Random amplified polymorphic DNA and sequence characterized amplified regions for studies of genetic diversity and downy mildew resistance in cucumber

RAPD and SCAR markers have not been rigorously tested for genetic analysis of cucumber. Therefore, a series of studies were conducted to determine their potential utility. A study was conducted to identify RAPD markers linked to dm, the downy mildew resistance gene and examine their potential applicability for marker-assisted selection (MAS). Analysis of downy mildew evaluations in two populations revealed five RAPD markers linked to dm. The most effective RAPD markers to use for MAS are flanking markers linked in repulsion phase to dm. Estimates of selection efficiency indicate that MAS holds potential as a breeding technique for developing resistant cucumbers.; RAPD markers were used to examine genetic relationships among 118 germplasm accessions and compare the effectiveness of RAPD (71 loci) to that of isozyme (10 loci) and RFLP (104 loci) markers.

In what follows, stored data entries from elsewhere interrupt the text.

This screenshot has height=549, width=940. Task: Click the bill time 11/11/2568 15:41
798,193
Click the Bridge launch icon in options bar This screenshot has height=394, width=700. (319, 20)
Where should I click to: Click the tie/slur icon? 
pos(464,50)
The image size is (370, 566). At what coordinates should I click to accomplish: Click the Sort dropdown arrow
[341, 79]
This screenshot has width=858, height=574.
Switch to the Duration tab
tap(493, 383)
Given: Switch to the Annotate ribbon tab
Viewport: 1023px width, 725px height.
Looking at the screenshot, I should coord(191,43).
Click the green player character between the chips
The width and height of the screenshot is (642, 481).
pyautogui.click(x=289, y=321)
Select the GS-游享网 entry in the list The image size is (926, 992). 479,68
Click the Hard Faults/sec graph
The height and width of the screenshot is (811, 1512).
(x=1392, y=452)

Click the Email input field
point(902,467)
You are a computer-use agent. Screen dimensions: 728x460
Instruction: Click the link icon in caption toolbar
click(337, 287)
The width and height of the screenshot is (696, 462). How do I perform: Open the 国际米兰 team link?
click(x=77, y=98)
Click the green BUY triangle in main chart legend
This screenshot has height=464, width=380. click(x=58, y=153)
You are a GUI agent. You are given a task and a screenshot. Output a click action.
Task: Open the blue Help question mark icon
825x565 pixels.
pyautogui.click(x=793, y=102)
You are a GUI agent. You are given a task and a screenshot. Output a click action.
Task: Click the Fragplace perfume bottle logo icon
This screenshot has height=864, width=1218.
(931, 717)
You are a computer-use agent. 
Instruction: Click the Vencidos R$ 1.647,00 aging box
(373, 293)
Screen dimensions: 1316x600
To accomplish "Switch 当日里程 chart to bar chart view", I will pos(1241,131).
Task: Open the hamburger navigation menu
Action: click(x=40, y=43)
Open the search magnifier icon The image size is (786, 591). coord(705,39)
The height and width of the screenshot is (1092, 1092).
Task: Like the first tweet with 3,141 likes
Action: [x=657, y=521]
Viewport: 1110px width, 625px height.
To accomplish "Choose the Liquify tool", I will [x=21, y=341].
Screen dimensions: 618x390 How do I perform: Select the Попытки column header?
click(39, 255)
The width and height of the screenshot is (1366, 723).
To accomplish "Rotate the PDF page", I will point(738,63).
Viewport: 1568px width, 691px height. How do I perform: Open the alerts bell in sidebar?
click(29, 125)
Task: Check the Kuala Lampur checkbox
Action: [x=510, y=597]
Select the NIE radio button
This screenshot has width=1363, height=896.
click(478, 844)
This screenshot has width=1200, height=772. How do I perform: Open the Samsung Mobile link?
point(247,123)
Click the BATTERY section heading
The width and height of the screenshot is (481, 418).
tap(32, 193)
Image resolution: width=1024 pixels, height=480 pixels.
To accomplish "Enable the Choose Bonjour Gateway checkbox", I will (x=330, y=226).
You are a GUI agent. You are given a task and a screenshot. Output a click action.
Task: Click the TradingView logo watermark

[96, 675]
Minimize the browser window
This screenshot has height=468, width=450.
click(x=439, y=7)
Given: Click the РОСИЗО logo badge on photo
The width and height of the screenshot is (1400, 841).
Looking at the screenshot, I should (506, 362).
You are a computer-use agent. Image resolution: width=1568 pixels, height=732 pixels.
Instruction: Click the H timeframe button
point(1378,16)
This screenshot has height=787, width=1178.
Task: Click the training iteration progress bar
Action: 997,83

Germplasm grouping patterns were consistent with geographic origins and morphology. Although elite accessions had unique RAPD banding patterns, their genetic distances indicated limited diversity. Germplasm assessment using RAPD markers was more similar to RFLP than to isozyme markers. It was determined that RAPD markers have utility for analysis of genetic relationships in cucumber.; SCAR markers are theoretically more tolerant to methodological variations than RAPD markers. A study was designed to determine the efficiency of RAPD to SCAR conversion and compare their PCR performance. SCAR primers were constructed from sequences of 14 RAPD PCR products. PCR conditions were altered by varying template DNA type, purity, and concentration; MgCl{dollar}sb2{dollar} concentration; and manufacturers of polymerase and thermocyclers. In eight cases, conversion of RAPD to SCAR markers resulted in the loss of polymorphism. Two SCAR markers produced brighter bands than their corresponding RAPD markers, indicating increased PCR performance. SCAR markers on average were less influenced by MgCl{dollar}sb2{dollar} concentration. One SCAR marker was more sensitive to both template DNA mixtures and concentrations. In contrast, another SCAR marker produced less intense band than its corresponding RAPD over DNA concentrations. No differences in PCR performance were detected for source of either polymerase or thermocycler. Data indicate that judicious consideration must be given when considering SCAR development in cucumber.